Moreover, another $500 billion in across-the-board “sequestration” cuts will take effect in 2013 unless Congress repeals them. Defense Secretary Leon Panetta and the Joint Chiefs have said that such a fiscal hit would be a catastrophe for U.S. defense. But Obama did not speak against it Thursday. In fact, he has vowed to veto any bill that is limited to repealing the Pentagon sequestration. He seems to be trying to bluff Republicans into accepting other spending reductions or tax increases. But for the commander in chief to toy with measures that would materially damage U.S. national security hardly seems responsible.

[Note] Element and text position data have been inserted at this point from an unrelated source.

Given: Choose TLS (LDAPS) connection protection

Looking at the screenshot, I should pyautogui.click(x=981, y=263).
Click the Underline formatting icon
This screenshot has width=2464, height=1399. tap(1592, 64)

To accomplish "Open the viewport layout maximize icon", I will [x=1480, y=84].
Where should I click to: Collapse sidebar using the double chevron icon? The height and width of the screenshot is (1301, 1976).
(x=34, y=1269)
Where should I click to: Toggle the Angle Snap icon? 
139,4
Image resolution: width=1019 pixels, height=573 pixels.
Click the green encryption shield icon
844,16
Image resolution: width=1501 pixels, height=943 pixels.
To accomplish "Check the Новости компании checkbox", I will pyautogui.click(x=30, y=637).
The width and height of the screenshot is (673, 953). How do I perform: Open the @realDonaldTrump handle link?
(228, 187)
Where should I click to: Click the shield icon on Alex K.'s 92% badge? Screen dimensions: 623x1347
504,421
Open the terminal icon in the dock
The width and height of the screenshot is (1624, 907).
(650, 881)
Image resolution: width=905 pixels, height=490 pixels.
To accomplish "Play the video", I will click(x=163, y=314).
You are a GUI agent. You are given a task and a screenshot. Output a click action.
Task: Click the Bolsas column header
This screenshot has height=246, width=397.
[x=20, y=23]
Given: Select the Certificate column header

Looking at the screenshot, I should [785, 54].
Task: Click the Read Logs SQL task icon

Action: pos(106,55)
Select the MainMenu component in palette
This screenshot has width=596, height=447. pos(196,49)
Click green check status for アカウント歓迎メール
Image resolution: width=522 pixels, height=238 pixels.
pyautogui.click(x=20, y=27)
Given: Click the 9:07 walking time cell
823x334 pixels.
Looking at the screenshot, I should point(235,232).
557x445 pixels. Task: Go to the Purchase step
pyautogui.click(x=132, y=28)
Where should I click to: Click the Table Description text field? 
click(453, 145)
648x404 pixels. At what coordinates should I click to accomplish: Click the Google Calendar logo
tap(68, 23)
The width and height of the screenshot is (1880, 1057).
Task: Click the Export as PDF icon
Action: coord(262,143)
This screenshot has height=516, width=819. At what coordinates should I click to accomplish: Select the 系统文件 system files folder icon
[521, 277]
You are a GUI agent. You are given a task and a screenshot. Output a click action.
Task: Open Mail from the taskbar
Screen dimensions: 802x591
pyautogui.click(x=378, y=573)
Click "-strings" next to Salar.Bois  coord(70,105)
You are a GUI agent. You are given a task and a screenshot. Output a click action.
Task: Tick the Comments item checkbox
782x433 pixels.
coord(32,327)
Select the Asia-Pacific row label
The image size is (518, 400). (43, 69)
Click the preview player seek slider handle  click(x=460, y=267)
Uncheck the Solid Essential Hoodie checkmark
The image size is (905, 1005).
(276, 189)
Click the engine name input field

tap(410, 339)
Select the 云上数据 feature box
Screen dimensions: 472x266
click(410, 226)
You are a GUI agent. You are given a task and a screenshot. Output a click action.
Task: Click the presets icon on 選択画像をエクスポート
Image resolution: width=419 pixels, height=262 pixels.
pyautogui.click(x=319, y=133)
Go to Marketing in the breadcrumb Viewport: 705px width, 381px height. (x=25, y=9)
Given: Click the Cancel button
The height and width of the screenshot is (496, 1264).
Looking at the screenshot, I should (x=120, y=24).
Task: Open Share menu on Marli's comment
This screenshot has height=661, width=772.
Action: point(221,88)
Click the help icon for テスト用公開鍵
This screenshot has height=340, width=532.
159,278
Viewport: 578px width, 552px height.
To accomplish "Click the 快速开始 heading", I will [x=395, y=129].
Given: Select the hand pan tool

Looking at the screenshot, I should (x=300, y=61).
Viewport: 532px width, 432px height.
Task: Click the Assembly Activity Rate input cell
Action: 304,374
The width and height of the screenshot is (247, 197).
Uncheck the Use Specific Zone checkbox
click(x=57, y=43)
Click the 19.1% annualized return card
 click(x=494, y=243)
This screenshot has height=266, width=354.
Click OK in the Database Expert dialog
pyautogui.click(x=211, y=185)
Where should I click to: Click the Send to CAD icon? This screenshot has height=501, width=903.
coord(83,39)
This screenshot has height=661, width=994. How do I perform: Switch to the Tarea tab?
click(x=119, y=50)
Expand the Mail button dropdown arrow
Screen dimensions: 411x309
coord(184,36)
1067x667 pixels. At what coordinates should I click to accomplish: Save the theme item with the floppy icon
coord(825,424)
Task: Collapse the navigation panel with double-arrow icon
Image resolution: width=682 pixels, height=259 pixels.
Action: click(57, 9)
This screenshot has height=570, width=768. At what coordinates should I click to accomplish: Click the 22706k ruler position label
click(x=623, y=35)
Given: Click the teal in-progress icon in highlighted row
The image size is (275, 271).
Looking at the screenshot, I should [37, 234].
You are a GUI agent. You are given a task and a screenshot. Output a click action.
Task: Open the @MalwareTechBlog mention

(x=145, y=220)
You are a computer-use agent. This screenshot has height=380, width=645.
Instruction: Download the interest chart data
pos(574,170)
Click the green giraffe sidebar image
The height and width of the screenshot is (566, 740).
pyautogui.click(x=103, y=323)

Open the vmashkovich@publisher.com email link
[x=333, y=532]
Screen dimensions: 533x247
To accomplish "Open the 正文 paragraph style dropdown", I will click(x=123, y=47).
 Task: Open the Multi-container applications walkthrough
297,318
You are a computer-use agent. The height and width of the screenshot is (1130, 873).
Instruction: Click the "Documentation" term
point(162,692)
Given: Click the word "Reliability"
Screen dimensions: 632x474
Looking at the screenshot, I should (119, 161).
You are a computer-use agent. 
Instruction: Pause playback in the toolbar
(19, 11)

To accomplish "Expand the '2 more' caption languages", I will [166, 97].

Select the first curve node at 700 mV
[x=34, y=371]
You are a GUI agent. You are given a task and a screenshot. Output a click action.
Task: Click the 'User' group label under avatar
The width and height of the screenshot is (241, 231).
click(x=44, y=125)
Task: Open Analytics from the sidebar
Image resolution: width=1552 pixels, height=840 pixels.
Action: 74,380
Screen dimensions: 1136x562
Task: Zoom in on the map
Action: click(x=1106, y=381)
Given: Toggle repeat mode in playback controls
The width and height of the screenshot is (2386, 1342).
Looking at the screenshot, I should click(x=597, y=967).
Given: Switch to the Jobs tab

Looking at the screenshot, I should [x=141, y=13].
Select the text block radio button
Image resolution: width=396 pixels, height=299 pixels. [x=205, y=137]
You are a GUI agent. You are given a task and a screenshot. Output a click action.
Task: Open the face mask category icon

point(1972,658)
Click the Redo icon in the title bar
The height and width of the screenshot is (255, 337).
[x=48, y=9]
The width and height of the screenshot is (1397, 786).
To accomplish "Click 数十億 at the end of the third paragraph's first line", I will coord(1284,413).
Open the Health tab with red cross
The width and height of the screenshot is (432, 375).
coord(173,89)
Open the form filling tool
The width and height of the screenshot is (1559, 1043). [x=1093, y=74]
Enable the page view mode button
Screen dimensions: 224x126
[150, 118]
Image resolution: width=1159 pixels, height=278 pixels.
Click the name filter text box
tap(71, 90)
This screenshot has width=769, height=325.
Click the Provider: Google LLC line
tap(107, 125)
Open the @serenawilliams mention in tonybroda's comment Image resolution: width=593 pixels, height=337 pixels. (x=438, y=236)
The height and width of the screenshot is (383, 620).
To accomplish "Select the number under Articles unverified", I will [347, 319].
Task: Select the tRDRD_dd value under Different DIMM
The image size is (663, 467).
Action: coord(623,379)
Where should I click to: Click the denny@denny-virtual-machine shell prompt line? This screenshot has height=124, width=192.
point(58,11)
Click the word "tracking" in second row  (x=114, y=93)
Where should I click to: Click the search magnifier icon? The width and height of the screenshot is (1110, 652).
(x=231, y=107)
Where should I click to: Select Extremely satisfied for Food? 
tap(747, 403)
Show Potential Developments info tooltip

As he has before, Obama cited on Thursday President Dwight D. Eisenhower’s maxim that military spending “must be weighed in light of a broader consideration: the need to maintain balance in and among national programs.” When Eisenhower spoke those words, defense spending represented more than 9 percent of U.S. gross domestic product. Under Obama’s plan it would drop from about 4.5 percent to under 3 percent. Meanwhile, other than cuts to finance the new entitlements in his health care bill, the president has yet to propose meaningful trims in the exploding costs of entitlements such as Medicare, which did not exist during Eisenhower’s presidency. Would Ike have regarded what Obama is proposing as “balanced”? It’s hard to see how.